# Should I Trust Them?



## Bearhog (Feb 10, 2011)

OK, I need to replace my Ez-Lift round bar W/D hitch (with separate friction sway control), so I've been reading every posting on the site for a couple of months to educate myself. Well, feeling pretty good about the knowledge I've gained from my fellow Outbackers, I headed to a local hitch dealer to check prices and selection.

During the course of the conversation on dual-cam setups, the dealer (also the owner)stated that after the new hitch was installed (Reese/Titan trunnion bar) that I may not even need sway control or I may only need one cam at best (even though my Ram 1500 HEMI was only a glorified grocery-getter).

Now, I've read all the debates and recommendations on all the brands and setups and I don't think I've once heard of using a single cam. Much less "not" using sway control at all on a 1/2 ton truck. So I'm thinking this guy may know hitches but not W/D.

Thoughts?


----------



## CamperAndy (Aug 26, 2004)

I don't think he even know hitches. The "Dual" cam is a two cam system for a reason. I have no idea how he could say you " may only need one cam at best "
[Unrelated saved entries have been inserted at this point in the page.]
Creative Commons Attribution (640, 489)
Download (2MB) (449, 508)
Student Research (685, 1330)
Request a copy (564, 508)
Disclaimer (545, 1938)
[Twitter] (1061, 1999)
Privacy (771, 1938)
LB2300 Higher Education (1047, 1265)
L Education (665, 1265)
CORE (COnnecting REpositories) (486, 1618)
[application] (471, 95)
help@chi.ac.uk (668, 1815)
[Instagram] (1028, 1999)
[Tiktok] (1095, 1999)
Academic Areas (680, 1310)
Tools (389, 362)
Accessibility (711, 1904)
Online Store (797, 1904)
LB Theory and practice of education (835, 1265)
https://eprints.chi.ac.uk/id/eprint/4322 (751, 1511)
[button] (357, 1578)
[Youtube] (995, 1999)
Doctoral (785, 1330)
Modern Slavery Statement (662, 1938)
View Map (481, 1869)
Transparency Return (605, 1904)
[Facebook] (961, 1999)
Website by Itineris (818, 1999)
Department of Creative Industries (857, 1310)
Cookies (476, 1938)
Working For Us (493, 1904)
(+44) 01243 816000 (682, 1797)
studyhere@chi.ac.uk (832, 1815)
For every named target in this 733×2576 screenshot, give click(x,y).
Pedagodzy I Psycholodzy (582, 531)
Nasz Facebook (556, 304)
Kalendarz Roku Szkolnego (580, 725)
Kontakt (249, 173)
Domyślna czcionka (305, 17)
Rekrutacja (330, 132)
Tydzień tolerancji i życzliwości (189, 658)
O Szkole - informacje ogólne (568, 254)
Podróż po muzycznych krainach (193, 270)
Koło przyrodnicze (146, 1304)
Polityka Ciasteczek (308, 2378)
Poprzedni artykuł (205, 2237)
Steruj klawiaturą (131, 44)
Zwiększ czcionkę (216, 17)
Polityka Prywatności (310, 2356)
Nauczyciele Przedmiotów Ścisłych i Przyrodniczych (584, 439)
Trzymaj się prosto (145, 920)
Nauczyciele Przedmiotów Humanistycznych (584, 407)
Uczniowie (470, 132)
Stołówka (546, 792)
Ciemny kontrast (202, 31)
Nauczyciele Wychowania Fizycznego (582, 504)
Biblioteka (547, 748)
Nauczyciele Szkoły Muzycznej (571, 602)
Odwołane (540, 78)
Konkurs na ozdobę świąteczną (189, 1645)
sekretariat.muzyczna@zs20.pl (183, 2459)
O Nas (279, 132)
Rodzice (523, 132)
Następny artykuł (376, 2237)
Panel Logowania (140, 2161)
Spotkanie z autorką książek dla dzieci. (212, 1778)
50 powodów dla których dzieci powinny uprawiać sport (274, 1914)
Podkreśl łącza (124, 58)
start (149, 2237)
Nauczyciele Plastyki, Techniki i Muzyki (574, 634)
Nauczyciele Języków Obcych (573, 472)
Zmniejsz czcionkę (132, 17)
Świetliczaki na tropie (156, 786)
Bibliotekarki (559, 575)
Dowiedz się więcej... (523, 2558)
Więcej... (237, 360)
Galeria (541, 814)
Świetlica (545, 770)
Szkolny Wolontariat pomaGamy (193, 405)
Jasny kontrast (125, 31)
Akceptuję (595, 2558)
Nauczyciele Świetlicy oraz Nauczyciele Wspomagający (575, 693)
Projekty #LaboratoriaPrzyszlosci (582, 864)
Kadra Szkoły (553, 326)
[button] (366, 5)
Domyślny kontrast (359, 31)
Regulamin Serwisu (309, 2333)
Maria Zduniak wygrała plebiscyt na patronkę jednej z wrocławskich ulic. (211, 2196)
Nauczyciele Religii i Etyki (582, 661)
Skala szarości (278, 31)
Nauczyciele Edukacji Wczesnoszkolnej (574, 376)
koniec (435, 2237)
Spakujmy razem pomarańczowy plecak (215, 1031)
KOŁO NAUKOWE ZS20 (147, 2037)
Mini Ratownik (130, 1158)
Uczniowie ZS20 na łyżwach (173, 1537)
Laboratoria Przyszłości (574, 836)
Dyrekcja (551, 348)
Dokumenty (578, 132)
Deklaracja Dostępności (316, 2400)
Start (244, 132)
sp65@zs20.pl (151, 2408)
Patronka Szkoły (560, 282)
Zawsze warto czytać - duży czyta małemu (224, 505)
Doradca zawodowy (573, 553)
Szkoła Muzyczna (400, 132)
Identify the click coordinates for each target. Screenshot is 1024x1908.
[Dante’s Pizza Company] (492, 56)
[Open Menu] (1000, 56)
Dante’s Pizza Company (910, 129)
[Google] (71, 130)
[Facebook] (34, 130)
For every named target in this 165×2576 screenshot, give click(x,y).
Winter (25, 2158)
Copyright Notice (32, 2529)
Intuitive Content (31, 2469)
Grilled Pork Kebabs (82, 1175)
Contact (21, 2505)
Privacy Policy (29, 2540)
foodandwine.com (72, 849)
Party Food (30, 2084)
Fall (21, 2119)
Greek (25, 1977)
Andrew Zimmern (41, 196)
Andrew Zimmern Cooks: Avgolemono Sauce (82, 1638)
Run do not walk to another dealer.


----------



## Red Beard (Feb 13, 2010)

Run.......RUNUUUUN 
A single cam....how...what um... OK no way they even works!








Seriously, that set up would likely send the truck into an uncontrolled push







and you and everyone in it to a grave. 
People like this really scare me&#8230;suppose you were a newbie and didn't know any better and jump in your truck and pull off the lot with your wife and kids in tow. My skin crawls just thinking about a situation like that. 
The purpose of the cams is to keep tension applied to the detents located at the end of the torsion bar. The cams in this hitch setup essentially keeps the trailer centered.


----------



## Jewellfamily (Sep 25, 2010)

uhhhh, yeah. Find someone else...


----------



## Snow (Sep 27, 2011)

I'm fairly new here and my knowledge on and about wdh is very limited, but are you sure the dealer was talking about a dual cam system and not a trunion based system with additional sway bars ??? Those I can see you only needing one, but a dual cam.. that's why it is called that, uses two ...


----------



## Bearhog (Feb 10, 2011)

Yep. I've decided to purchase from one of the many online retailers and install myself. I think I'm even going to spring for the extra $120 for a tongue weight scale so I have an even better idea of what I'm dealing with. Would try a truck scale but the nearest is an hour away.
Thanks for everyone's comments. I was hoping someone who had been in business as long as this retailer would have been more knowledgeable, but I knew something didn't smell right.


----------



## Scoutr2 (Aug 21, 2006)

I recommend the Equal-i-zer hitch. It is a very simple system that has built-in sway control. I started out with a trunion-bars-with-chains setup, along with a sway control device. Pulling my 29BHS with a half-ton Suburban was not pleasant. Over the winter, I switched ove to a 3/4-ton Crew Cab pickup and still wasn't satisfied with that hitch and sway setup. The truck helped, but the trailer still swayed. Switching to the Equal-i-zer made all the difference in the world. I have no sway at all, even with high cross-winds, semi-trailers, etc.

I ordered it through RVWholsalers and installed it myself in about four hours. It took a couple trips to get it dialed in correctly, but once properly adjusted, the trailer tows wonderfully.

Just my experienced opinion.

Mike


----------